__The task__:
Rewrite the lines below, renaming "computer-use agent" to "GUI agent" throughout and keeping everything else the same. Omit the pictures from your output.

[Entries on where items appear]

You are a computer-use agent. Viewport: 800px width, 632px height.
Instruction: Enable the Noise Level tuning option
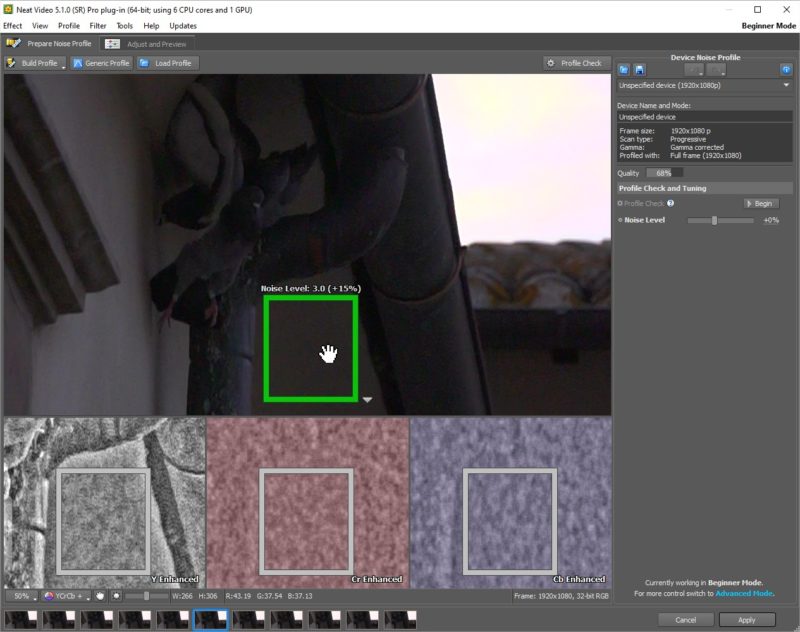click(620, 220)
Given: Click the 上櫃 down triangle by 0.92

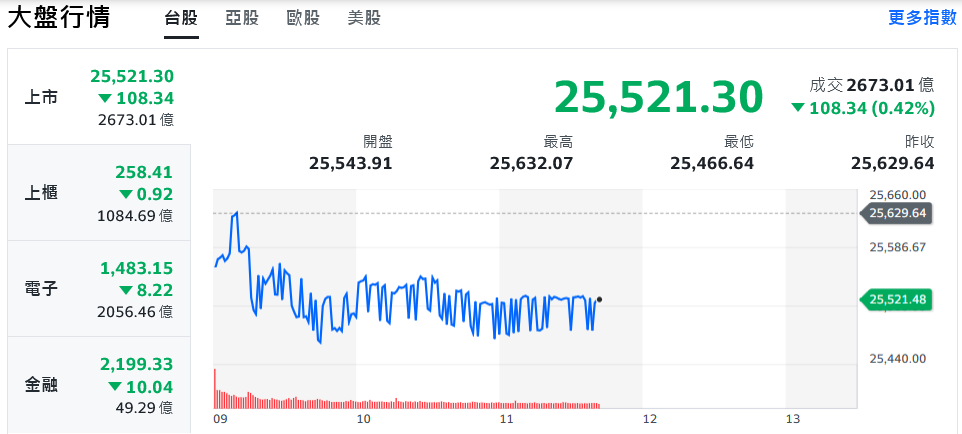Looking at the screenshot, I should coord(125,194).
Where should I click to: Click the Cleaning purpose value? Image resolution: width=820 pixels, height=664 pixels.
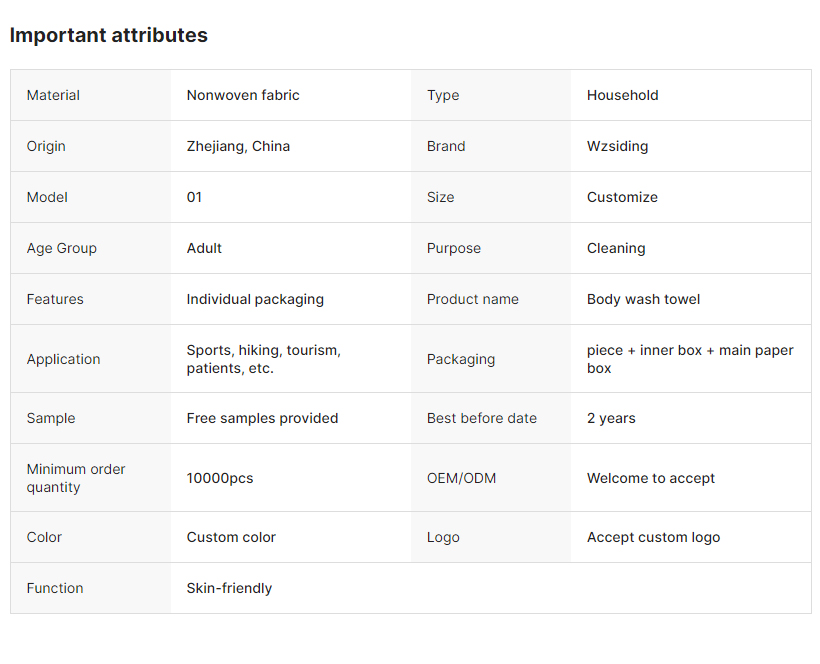click(x=616, y=248)
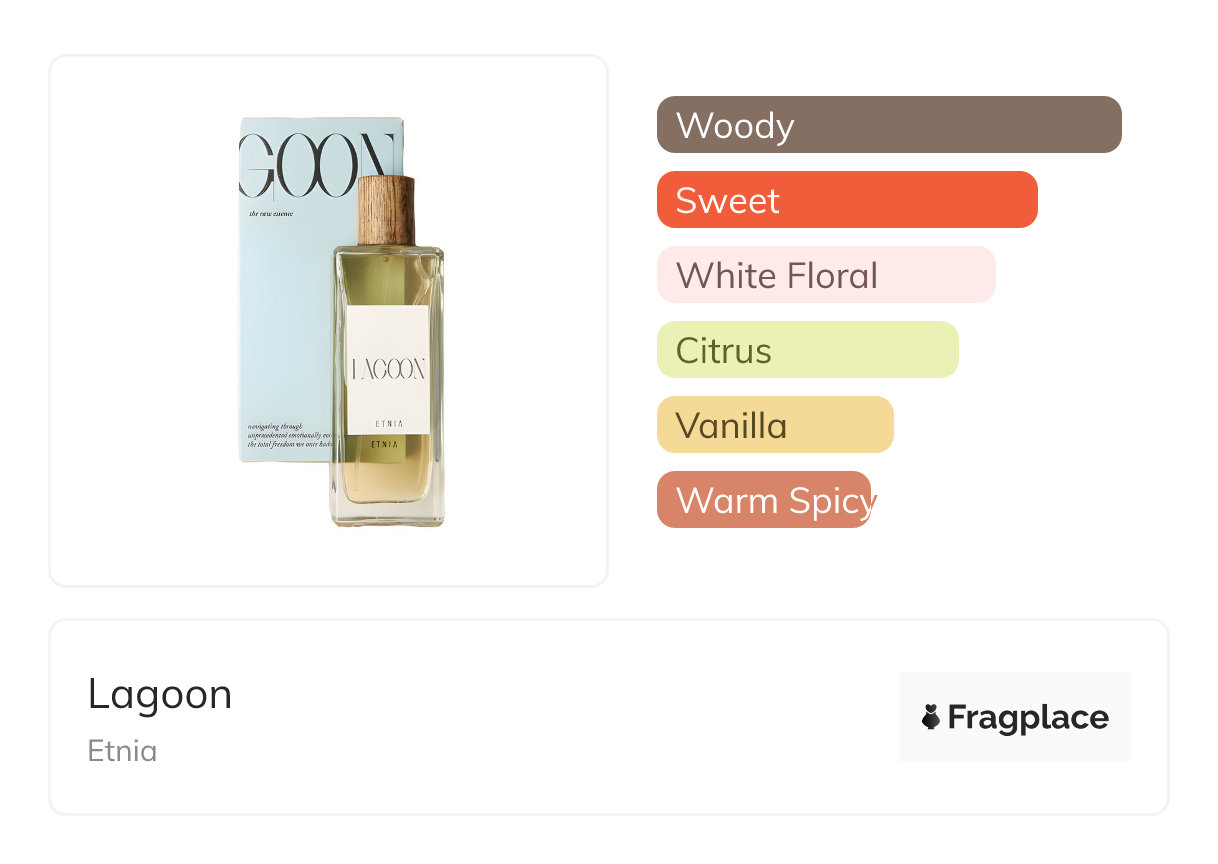Click the ETNIA text printed on bottle glass

tap(387, 444)
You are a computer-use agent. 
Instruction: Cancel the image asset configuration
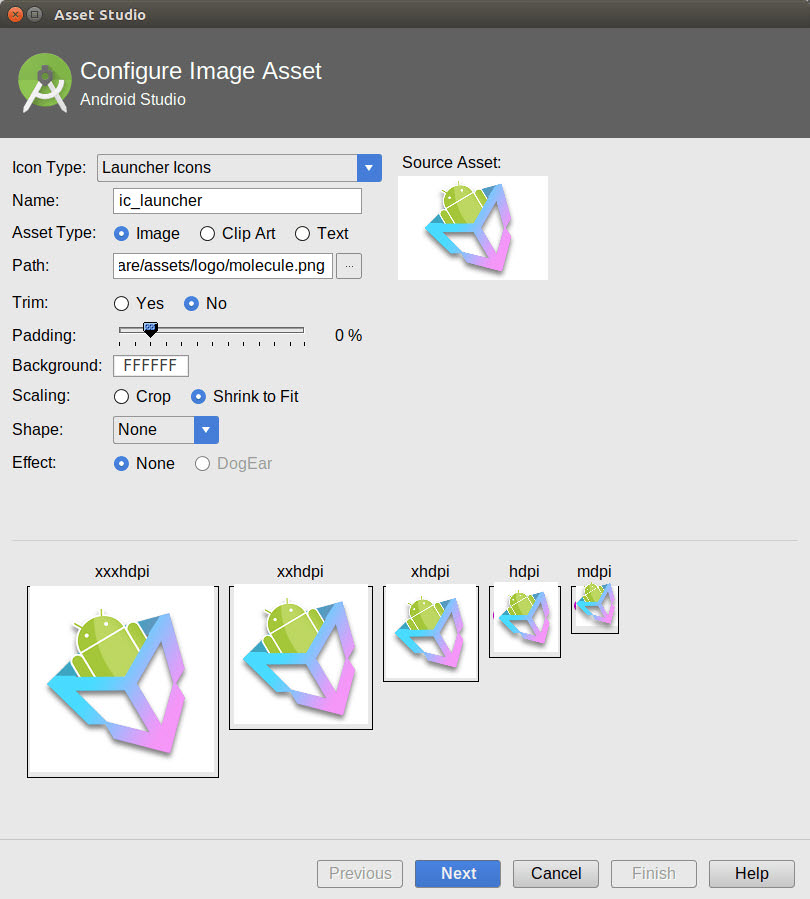tap(555, 873)
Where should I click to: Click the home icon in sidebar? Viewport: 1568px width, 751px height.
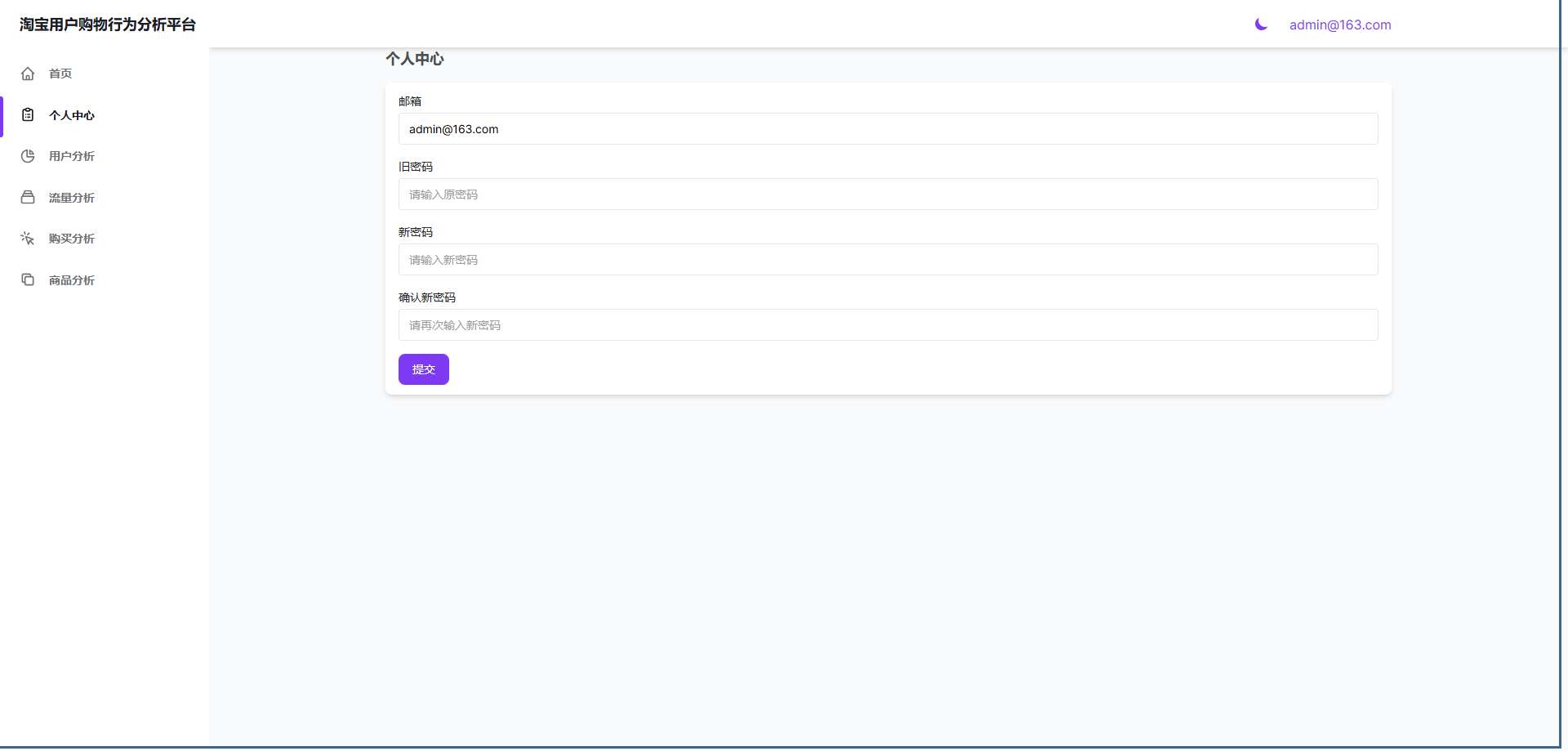(28, 74)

__The output__:
You are a GUI agent. Viewport: 800px width, 632px height.
Instruction: Enable the Noise Level tuning option
click(620, 220)
Given: Click the 上櫃 down triangle by 0.92

Looking at the screenshot, I should coord(125,194).
Where should I click to: Click the Cleaning purpose value? Image resolution: width=820 pixels, height=664 pixels.
click(x=616, y=248)
Click the ETNIA text printed on bottle glass

tap(387, 444)
You are a GUI agent. 
Instruction: Cancel the image asset configuration
tap(555, 873)
Where should I click to: Click the home icon in sidebar? Viewport: 1568px width, 751px height.
(28, 74)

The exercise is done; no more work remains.